Problem 1 (40 Points)
Use the import.io toolkit to extract data from the Yelp website. In particular, create a search in Yelp to find good burger restaurants in the Boston area.
- Start at the website https://www.yelp.com/boston, create a search for Burgers.
- Use the search filters to limit Boston neighborhoods to Allston, Brighton, Back Bay, Beacon Hill, Downtown Area, Fenway, South End, and West End.
- Notice the URL format in your browser’s location bar. Copy and save the URL somewhere safe, e.g., paste into a stickie or an editor - you will need that URL later. You want to extract the first three pages of the search results. For each page notice the change in the URL and save the updated URLs, too.
- Extract information about restaurants appearing in the search results, including their name, address, service categories, and review count. Do not scrape “Ad” items.
- Export the result into a CSV.
Problem 2 (20 Points)
- Import the CSV you extracted into a data frame in R. Each row represents a burger restaurant in Boston.
- Calculate the average number of reviews for all restaurants.
- Which restaurant has the least reviews?
Problem 3 (40 Points)
Redo problem 1 but using rvest or direct parsing of the the HTML in R rather than an external toolkit.
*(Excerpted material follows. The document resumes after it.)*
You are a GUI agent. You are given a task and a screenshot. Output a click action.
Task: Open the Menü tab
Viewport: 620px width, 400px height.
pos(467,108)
As in the problem, save your result as a CSV. Make sure it matches the CSV from problem 1. You may use any parsing method in R to solve this problem and scrape the data.
Submission Details
- For Problem 1, submit a PDF that contains screen shots of each step and that shows the extraction plus the result. Name the PDF file DA5020.LastName.A7-1.pdf.
- For Problems 2 and 3, submit the .Rmd file with fully commented R code and detailed explanations and a knitted PDF or HTML. Name the file with the pattern DA5020.LastName.A7.{Rmd,[pdf,html]. Make sure that it is easy to recognize which question you are answering.
- Not submitting a knitted PDF or HTMLwill result in reduction of 30 points.
- Not submitting the .Rmd file (or both) will result in a score of 0.